Nov. 27 (Bloomberg) -- Spain’s two-year note yield fell to the lowest in more than four years as speculation the European Central Bank will boost economic stimulus measures boosted demand for the euro area’s higher-yielding short-maturity debt.
Italy’s two-year rate dropped to the lowest in more than six months after Sueddeutsche Zeitung reported the ECB is considering a new Longer-Term Refinancing Operation tied to bank lending, without citing anyone. The ECB’s Governing Council will hold its next monthly interest-rate meeting on Dec. 5, when it will present new staff projections for growth and inflation.
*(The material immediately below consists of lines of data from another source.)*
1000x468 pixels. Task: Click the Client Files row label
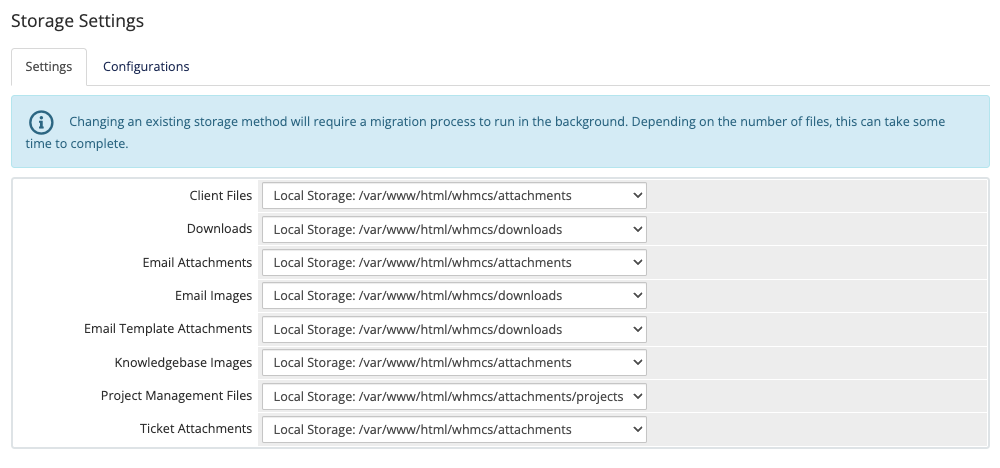(220, 196)
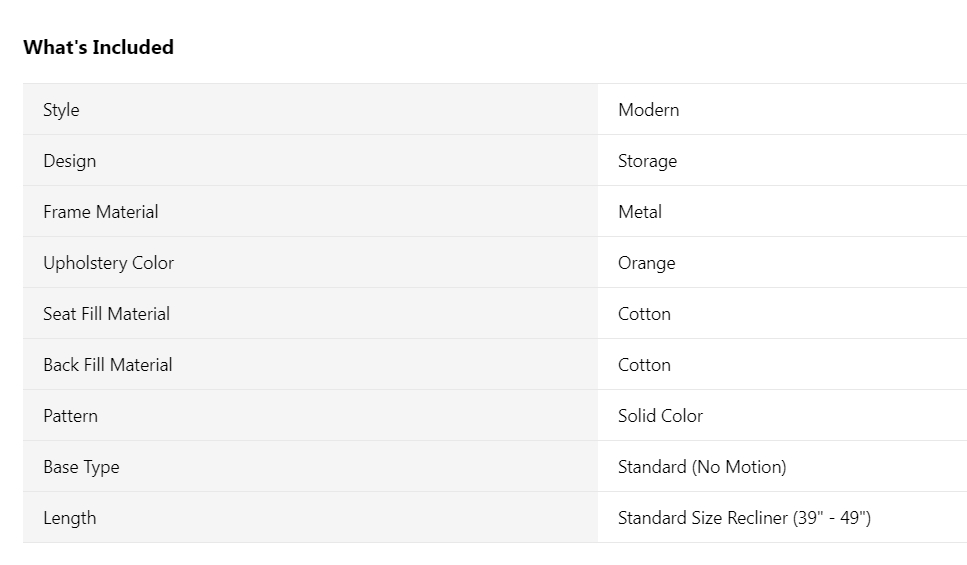Screen dimensions: 967x565
Task: Click the Modern style value
Action: pyautogui.click(x=648, y=110)

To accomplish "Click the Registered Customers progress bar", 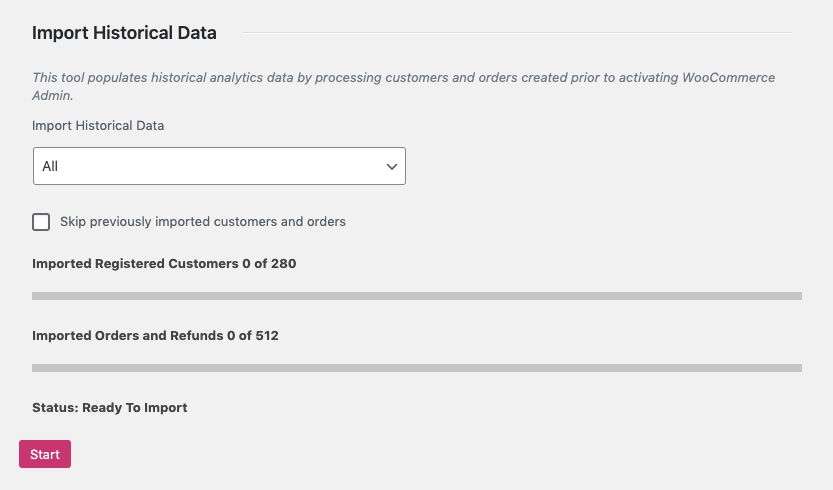I will click(x=417, y=296).
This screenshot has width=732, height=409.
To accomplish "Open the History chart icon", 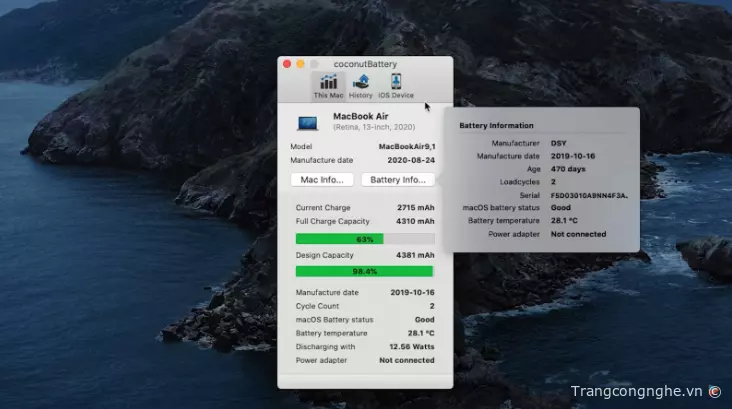I will click(x=361, y=85).

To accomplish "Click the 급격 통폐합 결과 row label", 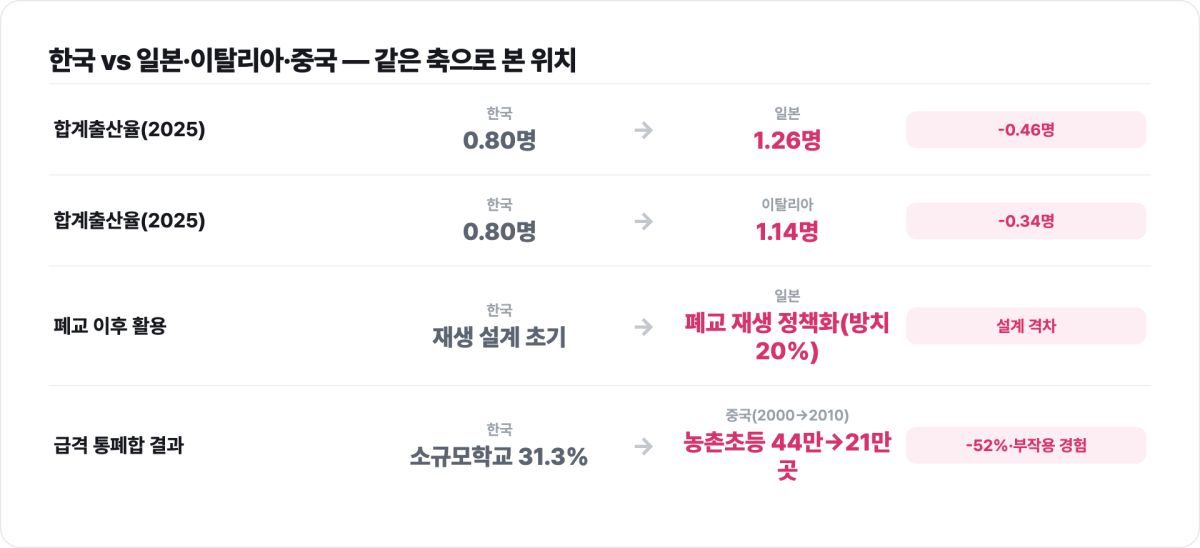I will 119,445.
German consumer confidence will rise to a six-year high in December, a report by research company GfK AG showed.
“Inflation keeps surprising to the downside in terms of economist forecasts so there’s obviously a chance the ECB are going to have to do something,” said John Wraith, a fixed-income strategist at Bank of America Corp. in London. “Another LTRO when the existing ones get below one year to maturity is quite likely. People still have enough faith that the ECB will do something to respond to think it’s safe to be dipping into these peripheral markets, especially in shorter maturities.”
Spain’s two-year note yield fell two basis points, or 0.02 percentage point, to 1.30 percent at 10:39 a.m. London time after touching 1.27 percent, the lowest since July 2009. The 3.75 percent security due in October 2015 rose 0.02, or 20 euro cents per 1,000-euro ($1,360) face amount, to 104.585.
The rate on Italy’s two-year debt dropped as much as four basis points to 1.09 percent, the least since May 3.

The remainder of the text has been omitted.